ManagedCode.Orleans.RateLimiting.Core— shared grain contracts, attributes, options, leases, and Orleans serializers.ManagedCode.Orleans.RateLimiting.Server— Orleans grain implementations, incoming grain call filters, and silo registration helpers.ManagedCode.Orleans.RateLimiting.Client— Orleans client, ASP.NET Core middleware, SignalR, and HTTP attribute integration.
- Fixed window, sliding window, token bucket, and concurrency limiters.
- Distributed limiter state through Orleans grains.
- Durable quota snapshots through Orleans grain storage, with reset and state deletion support.
- Grain method attributes for grain-call rate limiting.
- Request orchestration for per-user, per-group, per-tenant, per-role, per-IP, per-endpoint, per-grain, and custom partitions.
- ASP.NET Core request middleware plus controller attributes for IP, anonymous user, authorized user, and role-aware limiting.
- SignalR hub invocation filtering through the same request orchestration pipeline.
- Central package management and .NET 10 build/test/coverage workflow.
- .NET SDK 10
- Microsoft Orleans 10
Install the server package in the silo host:
dotnet add package ManagedCode.Orleans.RateLimiting.ServerInstall the client package in applications that call limiters or use ASP.NET Core middleware:
dotnet add package ManagedCode.Orleans.RateLimiting.ClientRegister the Orleans rate-limiting services, configure the package storage provider, and add any limiter defaults that should be enforced by grain call filters.

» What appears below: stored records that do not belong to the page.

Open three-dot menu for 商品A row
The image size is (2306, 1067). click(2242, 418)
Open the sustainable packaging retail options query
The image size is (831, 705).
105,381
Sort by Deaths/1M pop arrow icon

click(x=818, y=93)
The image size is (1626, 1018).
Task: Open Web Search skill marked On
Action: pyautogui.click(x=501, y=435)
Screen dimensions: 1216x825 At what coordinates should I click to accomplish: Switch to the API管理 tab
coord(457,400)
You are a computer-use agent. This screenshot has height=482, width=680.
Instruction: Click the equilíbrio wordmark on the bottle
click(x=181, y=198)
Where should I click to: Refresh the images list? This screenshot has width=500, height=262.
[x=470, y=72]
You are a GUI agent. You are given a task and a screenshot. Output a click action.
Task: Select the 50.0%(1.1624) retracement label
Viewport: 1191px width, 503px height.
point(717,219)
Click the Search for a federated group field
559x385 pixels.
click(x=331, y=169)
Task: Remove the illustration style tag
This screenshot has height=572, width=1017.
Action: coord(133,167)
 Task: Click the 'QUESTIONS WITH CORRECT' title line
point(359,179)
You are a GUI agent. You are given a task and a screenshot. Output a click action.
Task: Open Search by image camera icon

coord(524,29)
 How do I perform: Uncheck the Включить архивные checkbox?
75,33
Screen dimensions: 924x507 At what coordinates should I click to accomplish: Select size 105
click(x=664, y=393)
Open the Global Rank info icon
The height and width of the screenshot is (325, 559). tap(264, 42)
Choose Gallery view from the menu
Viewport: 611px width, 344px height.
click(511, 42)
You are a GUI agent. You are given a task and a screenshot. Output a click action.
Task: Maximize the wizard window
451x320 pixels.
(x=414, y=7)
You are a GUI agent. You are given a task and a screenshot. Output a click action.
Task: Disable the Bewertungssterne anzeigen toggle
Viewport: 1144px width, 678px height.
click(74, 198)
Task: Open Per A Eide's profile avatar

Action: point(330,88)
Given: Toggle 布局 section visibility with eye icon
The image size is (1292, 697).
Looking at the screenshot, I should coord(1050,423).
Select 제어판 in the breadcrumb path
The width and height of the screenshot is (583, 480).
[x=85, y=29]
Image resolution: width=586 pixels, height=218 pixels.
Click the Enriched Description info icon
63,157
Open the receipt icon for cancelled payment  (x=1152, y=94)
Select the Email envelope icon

using ManagedCode.Orleans.RateLimiting.Server;
using ManagedCode.Orleans.RateLimiting.Server.Extensions;
using ManagedCode.Orleans.RateLimiting.Server.Options;
siloBuilder.AddAzureTableGrainStorage(
RateLimiterStorageNames.StorageProviderName,
options =>
{
options.ConfigureTableServiceClient(connectionString);
options.DeleteStateOnClear = true;
});
siloBuilder.AddOrleansRateLimiting();
siloBuilder.Services.Configure<RateLimiterPersistenceOptions>(options =>
{
options.StateFlushPeriod = TimeSpan.FromMinutes(5);
});
siloBuilder.AddOrleansConcurrencyLimiter(options =>
{
options.PermitLimit = 10;
options.QueueLimit = 15;
});
siloBuilder.AddOrleansFixedWindowRateLimiter(options =>
{
options.PermitLimit = 10;
options.QueueLimit = 15;
options.Window = TimeSpan.FromSeconds(1);
});
siloBuilder.AddOrleansSlidingWindowRateLimiter(options =>
{
options.PermitLimit = 10;
options.QueueLimit = 15;
options.Window = TimeSpan.FromSeconds(1);
options.SegmentsPerWindow = 2;
});
siloBuilder.AddOrleansTokenBucketRateLimiter(options =>
{
options.TokenLimit = 10;
options.QueueLimit = 15;
options.TokensPerPeriod = 2;
options.ReplenishmentPeriod = TimeSpan.FromSeconds(1);
});Rate limiter grains persist their configuration and quota snapshot through Orleans grain storage. Register the storage provider before AddOrleansRateLimiting() and always use RateLimiterStorageNames.StorageProviderName from the ManagedCode.Orleans.RateLimiting.Server namespace:
siloBuilder.AddAzureTableGrainStorage(
RateLimiterStorageNames.StorageProviderName,
options =>
{
options.ConfigureTableServiceClient(connectionString);
options.DeleteStateOnClear = true;
});For local development or tests, use the same provider name with an in-memory provider:
siloBuilder.AddMemoryGrainStorage(RateLimiterStorageNames.StorageProviderName);RateLimiterPersistenceDefaults.StorageProviderName remains available as a compatibility alias, but new host setup should use RateLimiterStorageNames.StorageProviderName.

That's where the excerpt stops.